__Task requirements__
Below are some entries. Repeat exactly the lines from the one with "The width and height of the screenshot is (1568, 714)." through the one with "Select second thumbnail with box and bottle", and only those.

__Data to examine__
========================

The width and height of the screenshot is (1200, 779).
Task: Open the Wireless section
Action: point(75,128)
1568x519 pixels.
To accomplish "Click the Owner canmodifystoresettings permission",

========================

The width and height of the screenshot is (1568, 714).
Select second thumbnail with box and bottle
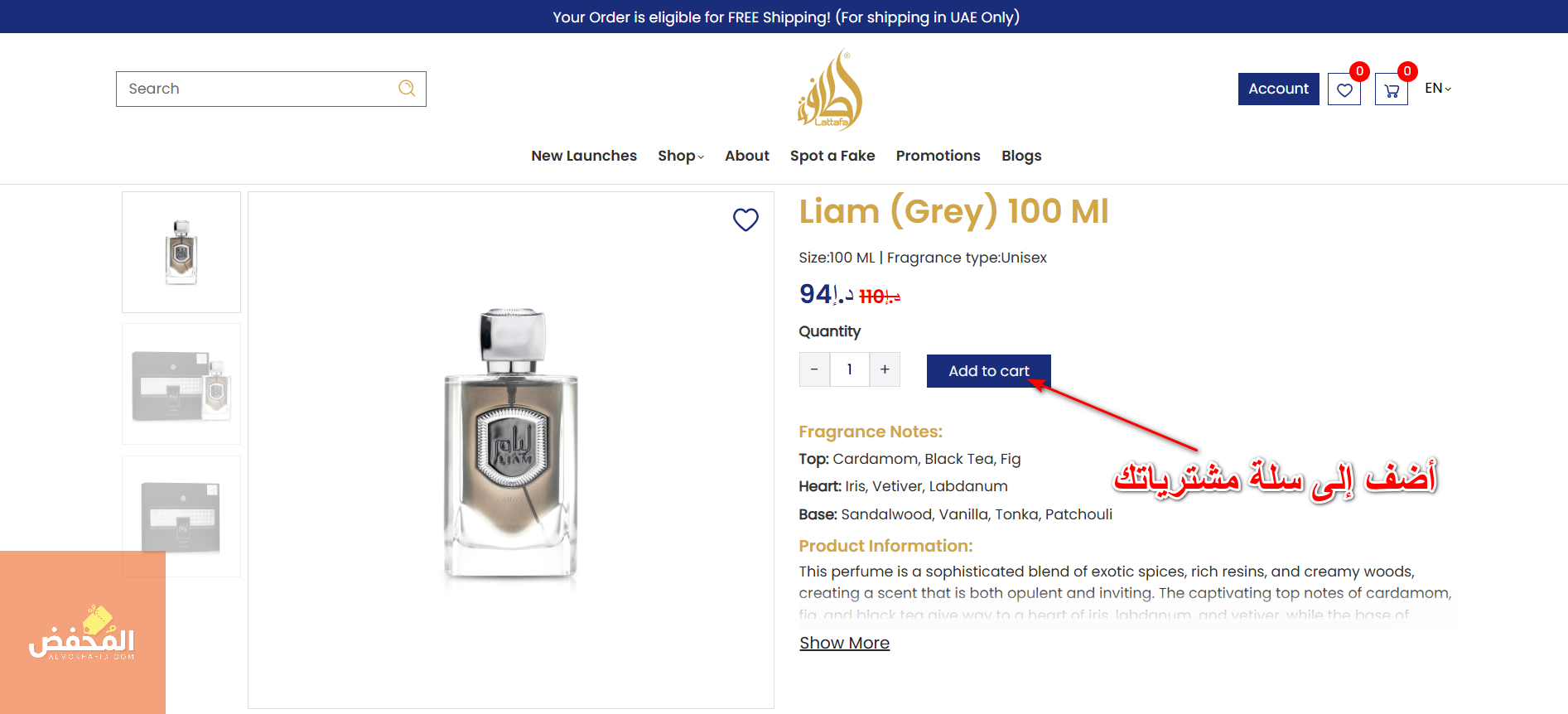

========================

__Answer__
The width and height of the screenshot is (1568, 714).
Select second thumbnail with box and bottle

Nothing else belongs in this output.